» **Dataset entries**:
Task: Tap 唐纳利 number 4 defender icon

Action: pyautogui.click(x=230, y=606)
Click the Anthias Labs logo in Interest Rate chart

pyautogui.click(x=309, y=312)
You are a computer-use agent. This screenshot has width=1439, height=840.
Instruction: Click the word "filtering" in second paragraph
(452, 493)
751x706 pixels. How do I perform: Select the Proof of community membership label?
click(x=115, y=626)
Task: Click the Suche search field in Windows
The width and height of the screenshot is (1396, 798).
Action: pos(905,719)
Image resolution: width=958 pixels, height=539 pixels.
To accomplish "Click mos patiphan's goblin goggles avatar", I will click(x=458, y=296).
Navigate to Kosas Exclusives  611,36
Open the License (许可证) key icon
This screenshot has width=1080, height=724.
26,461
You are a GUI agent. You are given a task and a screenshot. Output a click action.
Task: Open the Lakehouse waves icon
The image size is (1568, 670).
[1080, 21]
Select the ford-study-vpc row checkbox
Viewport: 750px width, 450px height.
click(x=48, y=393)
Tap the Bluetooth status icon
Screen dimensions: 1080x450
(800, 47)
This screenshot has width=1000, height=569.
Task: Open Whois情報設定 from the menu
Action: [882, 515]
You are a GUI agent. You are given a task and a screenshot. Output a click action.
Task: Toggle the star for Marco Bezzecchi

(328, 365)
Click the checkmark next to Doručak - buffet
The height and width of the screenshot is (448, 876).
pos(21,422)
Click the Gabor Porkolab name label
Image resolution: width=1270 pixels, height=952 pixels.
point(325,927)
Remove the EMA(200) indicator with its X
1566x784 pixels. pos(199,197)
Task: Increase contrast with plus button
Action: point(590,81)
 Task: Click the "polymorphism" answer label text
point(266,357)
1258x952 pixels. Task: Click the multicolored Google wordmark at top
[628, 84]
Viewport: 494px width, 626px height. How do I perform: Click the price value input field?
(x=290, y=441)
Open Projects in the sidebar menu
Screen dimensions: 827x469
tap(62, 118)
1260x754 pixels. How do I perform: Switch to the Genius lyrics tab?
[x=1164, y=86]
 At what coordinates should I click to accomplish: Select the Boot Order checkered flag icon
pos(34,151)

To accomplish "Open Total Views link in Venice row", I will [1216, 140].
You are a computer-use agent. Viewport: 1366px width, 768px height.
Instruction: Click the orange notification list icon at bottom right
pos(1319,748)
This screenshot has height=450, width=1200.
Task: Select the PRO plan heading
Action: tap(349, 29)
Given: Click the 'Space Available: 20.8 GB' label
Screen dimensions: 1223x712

» **Task to carry out**: Only the lines from the one containing "At what coordinates" through the last line of the records above are to be reproduced, exactly and with both ends included.

» **Answer to this exercise**:
 At what coordinates should I click to accomplish: Select the Boot Order checkered flag icon
pos(34,151)

To accomplish "Open Total Views link in Venice row", I will [1216, 140].
You are a computer-use agent. Viewport: 1366px width, 768px height.
Instruction: Click the orange notification list icon at bottom right
pos(1319,748)
This screenshot has height=450, width=1200.
Task: Select the PRO plan heading
Action: tap(349, 29)
Given: Click the 'Space Available: 20.8 GB' label
Screen dimensions: 1223x712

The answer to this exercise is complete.